丁度ゼー・ロベルトの引退記念も兼ねたイベントでの試合だった。彼は1976年にフラメンゴで左ウイングの選手でフルミネンセの下部組織から出てきた。トレース・リオスと言う街で試合が行なわれた。私は片方のチームに呼ばれ、もう一方にはリベリーノが入った。問題は、彼はチームの内容を知っていたが、私は何も知らなかったことだ。彼は私より早く現地に着いてチームを知っていた。それは元選手を混ぜたエントレリエンセと言う地元のチームだった。まあいつものことだ。彼は自分のチームに凄い元選手が入ると聞いていてうきうきしていた。

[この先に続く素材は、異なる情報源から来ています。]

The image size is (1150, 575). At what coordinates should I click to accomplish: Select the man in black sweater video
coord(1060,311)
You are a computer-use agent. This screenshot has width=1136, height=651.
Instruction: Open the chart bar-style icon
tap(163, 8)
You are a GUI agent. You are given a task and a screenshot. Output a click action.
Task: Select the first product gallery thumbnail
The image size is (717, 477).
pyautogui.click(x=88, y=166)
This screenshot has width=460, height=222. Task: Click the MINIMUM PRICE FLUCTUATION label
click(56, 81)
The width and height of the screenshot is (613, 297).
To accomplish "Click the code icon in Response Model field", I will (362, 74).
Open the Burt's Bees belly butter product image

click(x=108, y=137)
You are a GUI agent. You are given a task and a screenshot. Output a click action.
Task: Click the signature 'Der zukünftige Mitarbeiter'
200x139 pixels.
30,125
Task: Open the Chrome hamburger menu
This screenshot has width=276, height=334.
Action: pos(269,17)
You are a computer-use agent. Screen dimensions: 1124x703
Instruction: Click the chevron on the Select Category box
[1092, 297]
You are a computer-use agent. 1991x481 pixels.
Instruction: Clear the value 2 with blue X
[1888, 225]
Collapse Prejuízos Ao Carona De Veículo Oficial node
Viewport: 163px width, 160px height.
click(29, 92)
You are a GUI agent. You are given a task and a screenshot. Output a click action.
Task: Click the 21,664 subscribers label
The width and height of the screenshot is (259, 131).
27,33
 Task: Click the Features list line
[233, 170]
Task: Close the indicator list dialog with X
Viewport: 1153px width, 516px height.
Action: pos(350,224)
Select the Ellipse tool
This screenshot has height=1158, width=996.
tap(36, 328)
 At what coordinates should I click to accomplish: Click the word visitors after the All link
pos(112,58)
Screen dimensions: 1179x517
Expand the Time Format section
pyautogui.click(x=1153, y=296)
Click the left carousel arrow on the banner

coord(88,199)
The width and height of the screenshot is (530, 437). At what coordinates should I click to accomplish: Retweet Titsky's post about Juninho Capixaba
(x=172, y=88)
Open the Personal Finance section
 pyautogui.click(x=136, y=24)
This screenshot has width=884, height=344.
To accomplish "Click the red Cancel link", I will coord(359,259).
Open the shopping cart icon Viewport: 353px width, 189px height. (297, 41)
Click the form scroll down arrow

彼はグラウンドで先にチームとバスで着いて私を待ち受けていた。試合を面白くしようと何か賭け事でもしたくて堪らなかった様だ。だが、’彼は私のチームには誰がいるのかを知らずにいた。バスから降りようとするところへ彼が近寄って来て言った;

「どうだいジーコ、大負けの準備はいかがかな?」 と冗談を飛ばす。

私はリベリーノと対戦する事も知っていなかったので、彼の言った意味が良く解らなかった。実際相手にどんなチームを用意したのか誰も知らなかった。私は不審に思った。何故なら私のチームは強かったから・・・そう思いながらバスを降りる私の後から続いて降りてきたのは;ジュニオル、クラウジオ・アダン、ヌーネス、アジーリオ、アンドラーデ、エジーニョ、ニエルセン、レアンドロ、レイナウド、マンギット、セ・カルロス達である。つまりフラメンゴのマスターズみたいなものだ。リベリーノはいきなり黙り込み、顔面蒼白、しかし言葉を放った。

「ええっ!!そりゃ無いよ。これが俺と対戦する相手?俺は君達のチームに入りたい、シャツを一枚貸してくれ俺はそっちに入るよ!!」

勿論彼のチームには容赦無く攻撃した。リベリーノは前半しかプレーせず我々は6―0としていた。ハーフタイムで、息切れしている彼の近くへ寄りバスを降りた時に白紙にしておいた返事をしてやった。

「リベリーノ、私はまだぴんぴんだよ。君が大負けするぞと注意をしてくれたお陰でね!」

二人は大笑いに落ちた。だが、リベリーノはこの試合を組んだやり方に対してクレームを言った。彼をそんな弱いチームに入れたのは確かに考え物だ。誰だって大負けなんてしたくはないよね?そうだろう?